• _Given exercise 1_: According to the newsstand article below, who leads the senior capstone project that produced the site?
• _Given exercise 2_: Reproduce the part of the newsstand article below starting with "Earle asserts that" and going on through "Americans for generations.".

**** Passage shown

Campus Life

English department launches 1925 virtual newsstand web site

While the advent of the Internet has endangered the future of print newspapers and magazines, it has enabled the history of a lost institution to be shared via The 1925 Virtual Newsstand Web site. Created by University of West Florida senior English majors, the site is the culmination of an ongoing senior capstone project lead by Assistant Professor David Earle who teaches the Capstone Experience class ENG 3944. The focus of the class is to introduce students to “periodical studies,” with all of its accompanying literary and critical methodology.

“The project’s goal is to convey the feel of the newsstand during the first half of the 20th century, which was ubiquitous in American cities and where the majority of Americans got their news, literature and culture,” said Earle.

Earle asserts that the newsstand has been one of the most important and visual aspects of the literary marketplace for the majority of Americans for generations.

********
**** Extracted entries

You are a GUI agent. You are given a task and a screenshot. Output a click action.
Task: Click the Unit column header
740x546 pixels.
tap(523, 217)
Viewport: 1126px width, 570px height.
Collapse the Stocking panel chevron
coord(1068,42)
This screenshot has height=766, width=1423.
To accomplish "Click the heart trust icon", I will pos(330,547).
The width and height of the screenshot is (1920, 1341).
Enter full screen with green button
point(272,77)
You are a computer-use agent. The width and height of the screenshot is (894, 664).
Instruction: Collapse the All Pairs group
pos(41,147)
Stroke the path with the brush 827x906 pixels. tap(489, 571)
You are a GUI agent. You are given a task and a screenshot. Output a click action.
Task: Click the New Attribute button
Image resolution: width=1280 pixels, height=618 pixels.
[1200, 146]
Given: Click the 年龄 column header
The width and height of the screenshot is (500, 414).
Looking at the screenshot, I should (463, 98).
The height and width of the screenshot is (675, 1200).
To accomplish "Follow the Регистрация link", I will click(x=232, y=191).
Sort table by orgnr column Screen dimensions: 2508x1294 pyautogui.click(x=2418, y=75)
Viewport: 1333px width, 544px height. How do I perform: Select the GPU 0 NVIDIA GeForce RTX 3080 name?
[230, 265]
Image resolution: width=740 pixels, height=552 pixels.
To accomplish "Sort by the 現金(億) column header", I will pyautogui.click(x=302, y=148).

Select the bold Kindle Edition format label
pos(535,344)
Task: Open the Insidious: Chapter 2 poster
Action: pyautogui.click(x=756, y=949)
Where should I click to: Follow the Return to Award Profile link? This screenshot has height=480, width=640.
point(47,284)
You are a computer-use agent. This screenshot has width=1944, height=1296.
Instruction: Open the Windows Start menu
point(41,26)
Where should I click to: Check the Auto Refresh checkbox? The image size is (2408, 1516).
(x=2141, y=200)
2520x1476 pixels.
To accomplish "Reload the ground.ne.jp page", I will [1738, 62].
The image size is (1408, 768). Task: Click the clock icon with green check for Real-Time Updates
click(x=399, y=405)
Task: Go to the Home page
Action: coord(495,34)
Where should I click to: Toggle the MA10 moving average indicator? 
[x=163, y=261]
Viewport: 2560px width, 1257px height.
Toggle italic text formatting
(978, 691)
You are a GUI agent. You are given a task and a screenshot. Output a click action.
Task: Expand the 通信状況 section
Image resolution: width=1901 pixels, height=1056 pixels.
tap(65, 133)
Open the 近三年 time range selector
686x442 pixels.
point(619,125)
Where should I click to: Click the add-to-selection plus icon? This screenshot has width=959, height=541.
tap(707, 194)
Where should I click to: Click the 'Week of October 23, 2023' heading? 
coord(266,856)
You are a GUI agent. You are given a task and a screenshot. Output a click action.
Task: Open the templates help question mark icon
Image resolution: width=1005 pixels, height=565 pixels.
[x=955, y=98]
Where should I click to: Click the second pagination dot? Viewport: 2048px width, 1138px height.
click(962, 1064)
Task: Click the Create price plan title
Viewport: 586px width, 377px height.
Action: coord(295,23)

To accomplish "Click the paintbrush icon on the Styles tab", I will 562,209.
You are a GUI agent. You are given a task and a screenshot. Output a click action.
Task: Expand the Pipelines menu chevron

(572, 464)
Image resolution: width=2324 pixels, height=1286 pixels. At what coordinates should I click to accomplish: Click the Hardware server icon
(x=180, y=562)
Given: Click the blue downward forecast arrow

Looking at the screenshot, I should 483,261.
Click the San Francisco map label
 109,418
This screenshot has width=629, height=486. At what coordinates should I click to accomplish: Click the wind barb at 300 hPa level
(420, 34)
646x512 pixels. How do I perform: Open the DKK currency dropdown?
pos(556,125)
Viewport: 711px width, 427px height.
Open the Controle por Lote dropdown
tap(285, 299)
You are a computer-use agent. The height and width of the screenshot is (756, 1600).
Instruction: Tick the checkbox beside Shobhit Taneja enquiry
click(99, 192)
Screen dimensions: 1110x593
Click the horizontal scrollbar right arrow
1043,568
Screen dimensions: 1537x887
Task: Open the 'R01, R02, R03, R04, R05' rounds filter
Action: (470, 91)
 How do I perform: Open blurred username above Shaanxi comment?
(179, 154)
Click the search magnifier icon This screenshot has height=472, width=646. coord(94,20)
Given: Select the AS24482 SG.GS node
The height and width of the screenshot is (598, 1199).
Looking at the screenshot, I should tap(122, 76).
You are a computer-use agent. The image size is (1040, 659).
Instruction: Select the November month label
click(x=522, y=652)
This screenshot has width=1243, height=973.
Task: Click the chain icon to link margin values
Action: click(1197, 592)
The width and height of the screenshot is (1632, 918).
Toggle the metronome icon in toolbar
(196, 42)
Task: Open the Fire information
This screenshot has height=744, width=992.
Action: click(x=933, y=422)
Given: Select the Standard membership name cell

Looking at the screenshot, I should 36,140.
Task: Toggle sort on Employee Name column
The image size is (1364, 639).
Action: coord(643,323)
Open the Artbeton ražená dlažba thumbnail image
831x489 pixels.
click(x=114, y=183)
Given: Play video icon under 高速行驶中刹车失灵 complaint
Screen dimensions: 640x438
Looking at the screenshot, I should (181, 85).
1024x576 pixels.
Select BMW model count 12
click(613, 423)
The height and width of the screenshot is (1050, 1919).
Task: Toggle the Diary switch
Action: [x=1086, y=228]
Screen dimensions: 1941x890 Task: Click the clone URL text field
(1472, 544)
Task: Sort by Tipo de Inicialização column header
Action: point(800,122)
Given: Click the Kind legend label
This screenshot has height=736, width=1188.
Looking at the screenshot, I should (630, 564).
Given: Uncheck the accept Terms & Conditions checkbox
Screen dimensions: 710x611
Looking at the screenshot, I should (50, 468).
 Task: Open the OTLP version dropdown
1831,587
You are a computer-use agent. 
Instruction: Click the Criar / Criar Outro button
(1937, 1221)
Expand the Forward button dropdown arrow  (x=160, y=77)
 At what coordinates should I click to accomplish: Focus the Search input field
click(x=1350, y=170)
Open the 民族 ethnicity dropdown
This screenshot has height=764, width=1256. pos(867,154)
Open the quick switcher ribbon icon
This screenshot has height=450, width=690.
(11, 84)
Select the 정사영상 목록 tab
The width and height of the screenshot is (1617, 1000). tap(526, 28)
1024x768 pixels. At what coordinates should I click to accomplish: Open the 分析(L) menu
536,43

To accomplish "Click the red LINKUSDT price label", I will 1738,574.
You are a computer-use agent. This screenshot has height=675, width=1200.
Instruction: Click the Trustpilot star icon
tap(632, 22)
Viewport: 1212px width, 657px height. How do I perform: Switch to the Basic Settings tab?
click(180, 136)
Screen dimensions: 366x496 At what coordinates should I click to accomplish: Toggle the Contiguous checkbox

********

• _Correct result 1_: Assistant Professor David Earle

• _Correct result 2_:
Earle asserts that the newsstand has been one of the most important and visual aspects of the literary marketplace for the majority of Americans for generations.